----- TEXT EXCERPT
Class Notes

1963

November 1978 DAVID R. BOLDT
Class Notes
1963
November 1978 DAVID R. BOLDT

We open this month with an item that should make everyone feel appropriately mature, if not downright old. Steve Swirsky's oldest son Seth (or at least I hope it's his oldest son) has matriculated as a member of the Class of 1982. Seth is, as nearly as I can tell, the first son or daughter of a member of the Class to enter the College - but presumably not the last.

About this time last year, we reported that Lou Gerstner had been made president of the card division of American Express Co. (and executive vice president of the company). Now we receive a press release indicating that he has been promoted to president of "travel related services," which encompass the card, travel, and travelers cheque divisions, as well as American Express Publishing Corp. and Payment Systems, Inc., two of the company's subsidiaries. American Express Publishing puts out Travel & Leisure magazine.

Lou is also the focus of a profile in MBA magazine, a publication specifically aimed at persons of that blood type. The article, entitled "A MBA Degree: He Never Left Home Without It," describes the particular problems that Lou has been dealing with in the card division, much of which would be of interest to anyone who holds any credit cards at all.
----------
----- RECORDS
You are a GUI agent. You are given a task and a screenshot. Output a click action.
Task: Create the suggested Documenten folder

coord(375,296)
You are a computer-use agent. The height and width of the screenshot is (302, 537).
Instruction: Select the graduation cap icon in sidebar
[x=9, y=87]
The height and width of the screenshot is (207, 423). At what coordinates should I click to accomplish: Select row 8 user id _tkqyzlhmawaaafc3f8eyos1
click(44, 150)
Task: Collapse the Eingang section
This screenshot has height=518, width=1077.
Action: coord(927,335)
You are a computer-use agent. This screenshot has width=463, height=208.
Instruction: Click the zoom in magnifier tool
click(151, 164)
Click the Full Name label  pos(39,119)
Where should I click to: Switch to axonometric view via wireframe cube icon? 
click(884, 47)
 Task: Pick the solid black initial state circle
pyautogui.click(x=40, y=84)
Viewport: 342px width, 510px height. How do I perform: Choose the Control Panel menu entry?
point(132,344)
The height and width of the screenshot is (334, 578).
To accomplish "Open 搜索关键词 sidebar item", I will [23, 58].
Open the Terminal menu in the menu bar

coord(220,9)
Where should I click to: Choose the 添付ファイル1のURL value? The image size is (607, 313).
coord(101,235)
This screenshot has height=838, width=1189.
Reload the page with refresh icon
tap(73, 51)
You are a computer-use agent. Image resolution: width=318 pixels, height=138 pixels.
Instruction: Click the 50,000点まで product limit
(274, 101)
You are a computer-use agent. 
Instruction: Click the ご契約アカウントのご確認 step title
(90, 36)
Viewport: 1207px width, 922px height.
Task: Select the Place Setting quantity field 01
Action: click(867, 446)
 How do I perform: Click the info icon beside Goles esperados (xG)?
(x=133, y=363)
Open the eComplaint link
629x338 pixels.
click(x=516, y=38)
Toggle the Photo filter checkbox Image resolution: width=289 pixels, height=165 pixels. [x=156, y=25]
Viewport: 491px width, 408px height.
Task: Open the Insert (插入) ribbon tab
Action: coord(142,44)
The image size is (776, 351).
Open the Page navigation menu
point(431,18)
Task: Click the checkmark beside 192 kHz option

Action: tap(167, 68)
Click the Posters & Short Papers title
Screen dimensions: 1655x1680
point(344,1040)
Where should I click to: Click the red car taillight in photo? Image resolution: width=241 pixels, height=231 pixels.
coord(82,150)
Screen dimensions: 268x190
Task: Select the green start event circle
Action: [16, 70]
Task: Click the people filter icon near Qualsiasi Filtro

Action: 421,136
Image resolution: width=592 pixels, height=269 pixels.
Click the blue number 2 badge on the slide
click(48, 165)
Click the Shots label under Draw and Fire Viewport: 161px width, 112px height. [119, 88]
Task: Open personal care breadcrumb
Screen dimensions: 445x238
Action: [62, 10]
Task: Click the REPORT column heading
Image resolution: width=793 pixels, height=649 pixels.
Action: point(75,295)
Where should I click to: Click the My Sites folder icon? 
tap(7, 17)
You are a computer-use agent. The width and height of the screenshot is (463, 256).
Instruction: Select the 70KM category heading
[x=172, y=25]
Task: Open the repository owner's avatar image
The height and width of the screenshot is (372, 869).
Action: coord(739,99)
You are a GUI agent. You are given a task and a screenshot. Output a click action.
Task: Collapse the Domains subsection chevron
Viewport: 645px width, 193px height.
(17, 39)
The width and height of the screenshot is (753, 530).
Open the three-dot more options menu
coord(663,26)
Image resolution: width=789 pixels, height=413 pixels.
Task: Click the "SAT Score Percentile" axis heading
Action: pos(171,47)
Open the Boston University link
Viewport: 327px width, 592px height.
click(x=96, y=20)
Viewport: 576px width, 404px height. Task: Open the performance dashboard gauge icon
----------
● REQUIRED WORK
1. According to the class notes, which magazine does American Express Publishing put out?
2. List every division and subsidiary that the class notes say falls under "travel related services" at American Express.
3. Take the class notes further, beginning after their final sentence.
The material has no connection to the class notes.

● RESULTS OF THE EXERCISE
1. Travel & Leisure

2.
- the card division
- the travel division
- the travelers cheque division
- American Express Publishing Corp.
- Payment Systems, Inc.

3.
American Express ranks third (behind Master Charge and Visa) in total charges made with its cards, but its annual billings per card are more than triple the figure for its nearest competitor in that category (Visa). This means that American Express cards are carried by big spenders, and because of this the company makes businesses pay a larger fee for transactions handled by American Express cards than the other card companies charge, and pays the money to the businesses where the charges are made more slowly than the other card companies. (For instance, the article says, ordinarily when you buy something with an American Express card, the business gets 95 per cent of the stipulated amount of the purchase. American Express keeps the other five per cent. Also, American Express promises to pay in seven to ten days. Visa and Master Charge, on the other hand, may charge a discount rate as low as three per cent, and can credit the establishment's account almost as fast as the invoices are received.) One result of all this has been cards appearing on restaurant tables suggesting that if patrons have a choice of several credit cards, they should not choose American Express.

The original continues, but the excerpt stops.